I had the exact same thing happen with Emmie. She was sleeping through the night but then started waking up and barking very loudly. It was awful. I tried ignoring her but she still made a ruckus; I caved and took her out of her crate and then she pooped on the floor. I was a wreck because I wasn't getting much sleep and I was worried the neighbors would hear her. What finally solved the issue is I took her out of her crate, no talking or comfort, and then went outside for her to pee/poop and back to the crate. Again, no talking to her or petting her. I only needed to do this a few times and then she went back to sleeping through the night.
- Jeanne


----------



## jbucc16 (May 3, 2013)

Thank you SO much Jeanne.
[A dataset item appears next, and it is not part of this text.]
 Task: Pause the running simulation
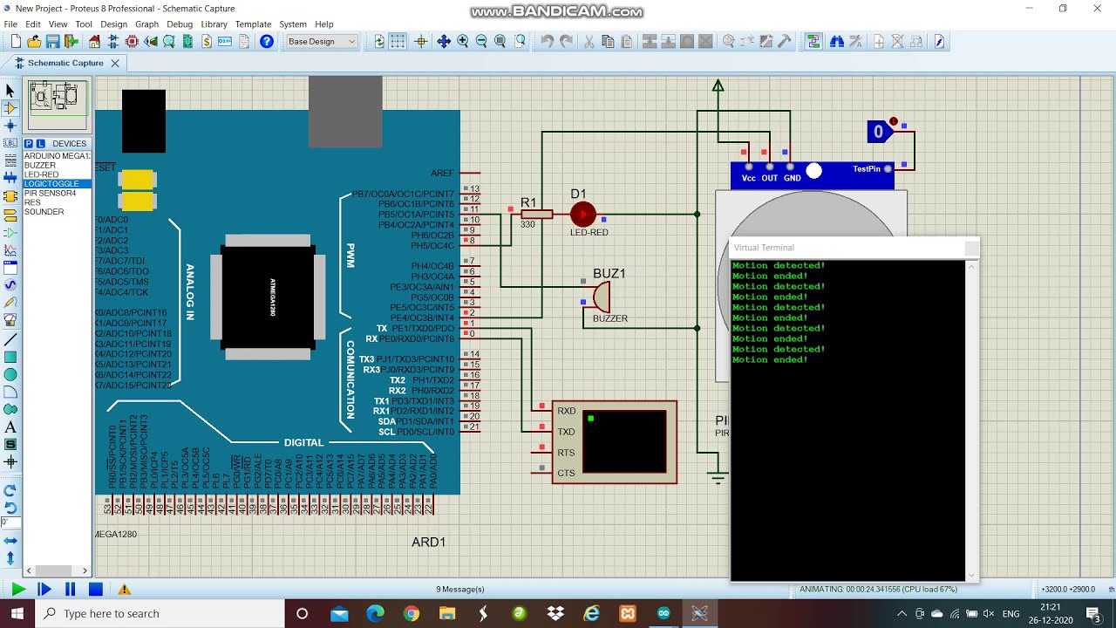click(70, 590)
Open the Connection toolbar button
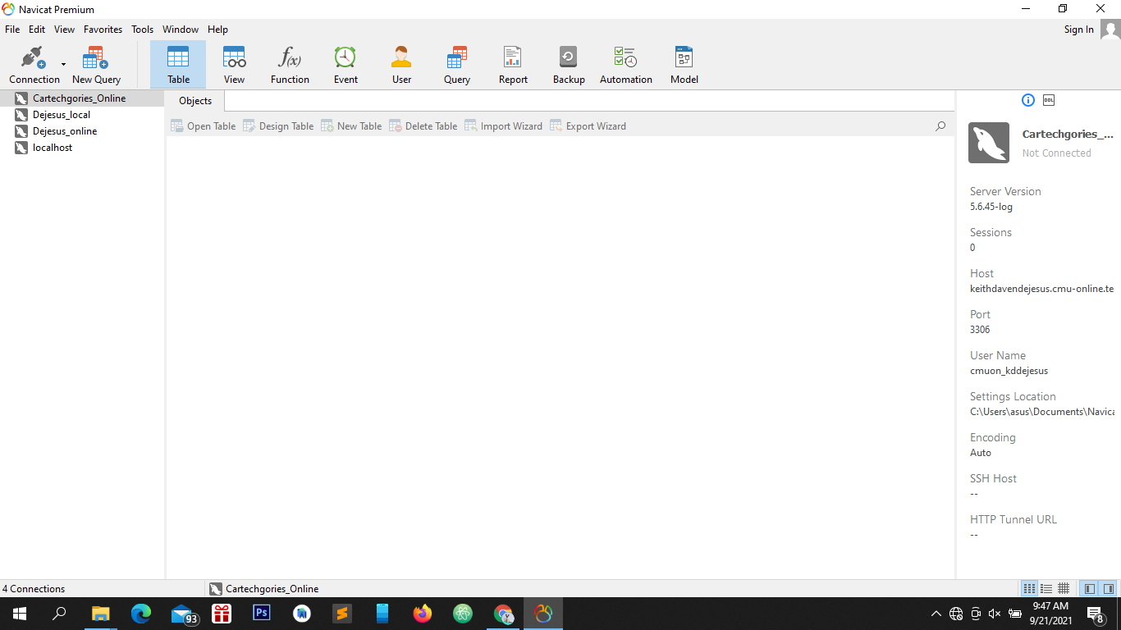The height and width of the screenshot is (630, 1121). (x=34, y=65)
I'm friends with a dog trainer who suggested the following as well:

1- as he's maturing, his exercise and mental stimulation needs are
increasing. Try giving him more exercise during the day. Also send him into the
crate with something to work on (stuffed kong or other long term
chewy)
2- did he have a bathroom emergency last night? He may have had a
belly ache or drank more water than usual and had to go to the
bathroom. You can always take him out (or to paper) and give him 3-5
minutes to do business (be really boring - no playtime or smiles) then
put him back in crate.
3- If you think he's just crying to get out and nothing more, try the
sheet over the crate trick. Have a sheet sitting on top of crate and
if he vocalizes say "oops" and cover crate with sheet. If he's quiet
for a few min, you can uncover. Let him learn being covered is a
direct consequence of making noise.

I'm just nervous that bathroom breaks throughout the night will become a routine (because up until now he's been like clock work!). I'm glad to know that after a few nights it was resolved. Did you do anything else different as well? Like feed him earlier or take him out later before bed? I appreciate the words of encouragement and desperately hope this is just a phase!!


----------



## MarinaGirl (Mar 25, 2012)

I take Emmie out right before I go to bed which tends to be kind of late so that's helped a lot. But sometimes she wakes up 30-45 minutes earlier than I'd like to get up and then starts whimpering, which of course wakes me up. It sucks, especially on the weekend. I wish I had a dog that liked to sleep in. Maybe if I got blackout curtains she'd sleep longer. Though I shouldn't complain because when she was sick over the last 3 weeks, she slept all the time and I had a hard time getting her up in the morning. So it's a positive sign that she's waking me up early again.


----------



## m0rg4n (Feb 8, 2013)

So far Indy isn't pulling the night time potty emergency card but he HAS been pushing his wake up time in the wrong direction. I was really enjoying not getting up at 5:30am with him but he's moved from 6:15 back to 6 and today it was 5:53... anytime before 6 is just NOT a time to be awake.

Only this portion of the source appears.